Comparisons of Human-influenced and Natural Soils at the San Luis Archaeological Site, Florida1

  1. M. E. Collins and
  2. Gary Shapiro2

Abstract

Abstract

Soil-human relationships of 10 archaeological test excavations were investigated at the San Luis Archaeological and Historic Site, Tallahassee. San Luis was a Spanish mission and Apalachee Indian village during the 17th century. The oldest dated archaeological soils are known to postdate 1520 (± 80) AD. A detailed topographic survey showed the locations of several 17th century features. Artifact distribution data indicated areas where soil development was affected by deposition of archaeological materials. Soil and archaeological observations were made at each excavation. Morphological features there (such as abrupt, smooth boundaries between layers; abrupt, laterally discontinuous layers; dark matrix colors extending to depths greater than expected; weakly-developed soils as indicated by the lack of argillic or cambic horizons; and textures high in sand with mixings of clay in lower layers) were interpreted as the result of human activities.

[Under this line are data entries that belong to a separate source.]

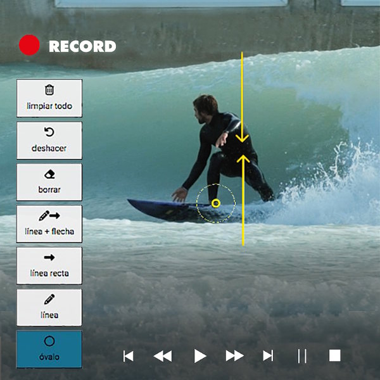This screenshot has height=380, width=380.
Task: Stop the video with the square button
Action: click(x=335, y=355)
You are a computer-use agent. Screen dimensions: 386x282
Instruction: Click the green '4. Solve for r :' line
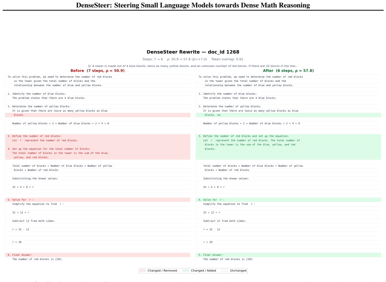pos(288,200)
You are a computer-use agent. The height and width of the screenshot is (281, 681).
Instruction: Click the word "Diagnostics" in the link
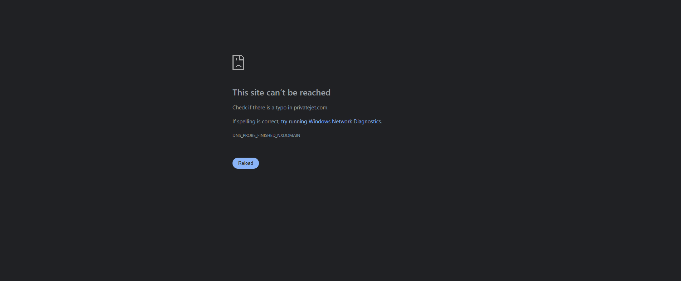click(x=367, y=122)
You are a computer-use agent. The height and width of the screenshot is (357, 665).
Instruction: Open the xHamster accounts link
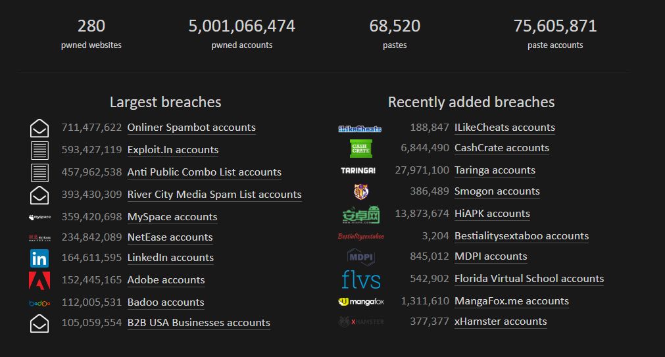[x=500, y=321]
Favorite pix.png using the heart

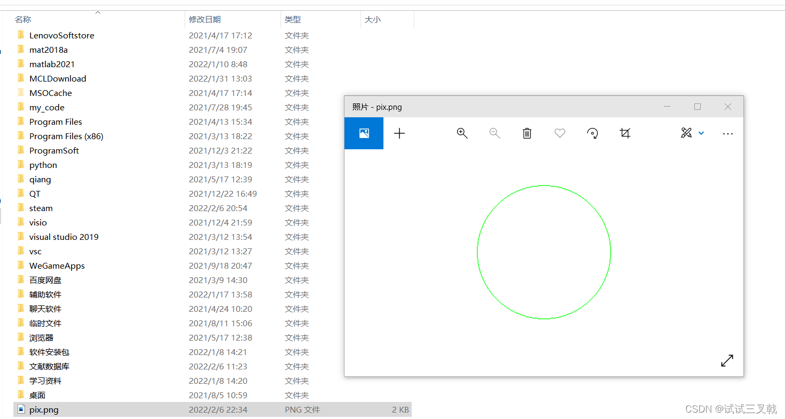pyautogui.click(x=559, y=133)
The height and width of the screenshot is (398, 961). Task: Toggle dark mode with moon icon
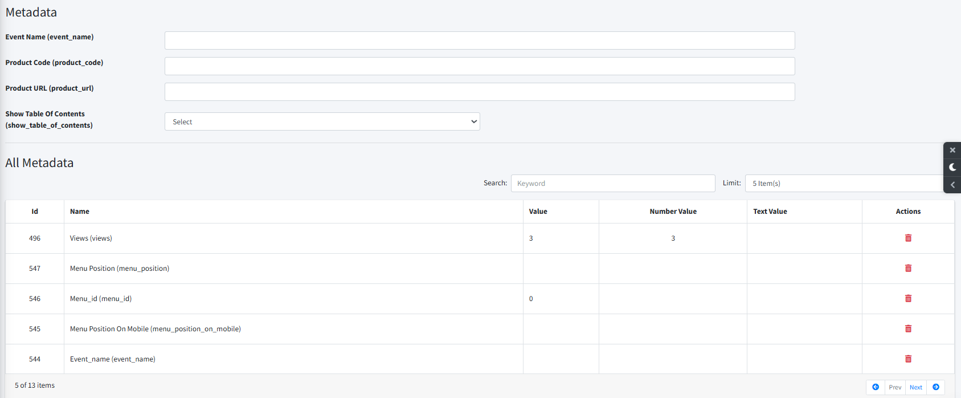click(x=952, y=167)
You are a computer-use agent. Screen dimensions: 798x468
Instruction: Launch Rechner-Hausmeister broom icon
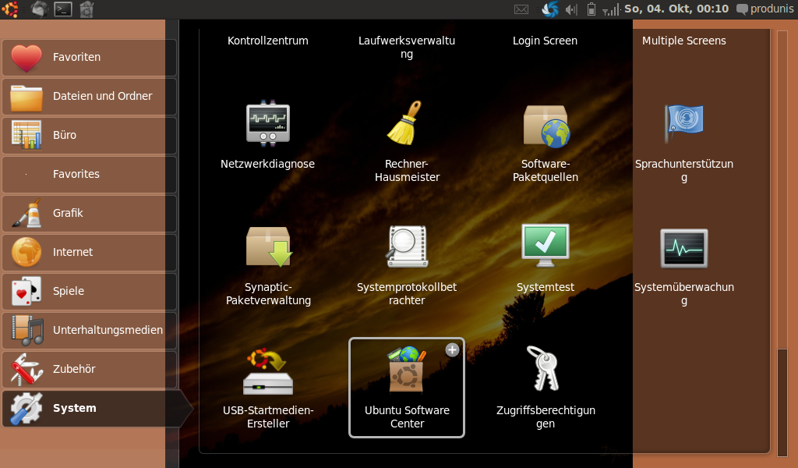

Several soil chemical and physical properties in the archaeological and buried soils differed. Total P contents were surprisingly low in the archaeological and buried soils, but extractable P amounts were high. Acidity values did not differ greatly in the archaeological and buried soils. Sand dominated the particlesize fraction in the archaeological soils. Clay contents increased as the buried soils were approached. Several of the soil properties studied in the archaeological and buried soils differed from the naturally occurring Orangeburg soil. Investigations at San Luis offered a rare opportunity in Florida to study anthrogentic soils.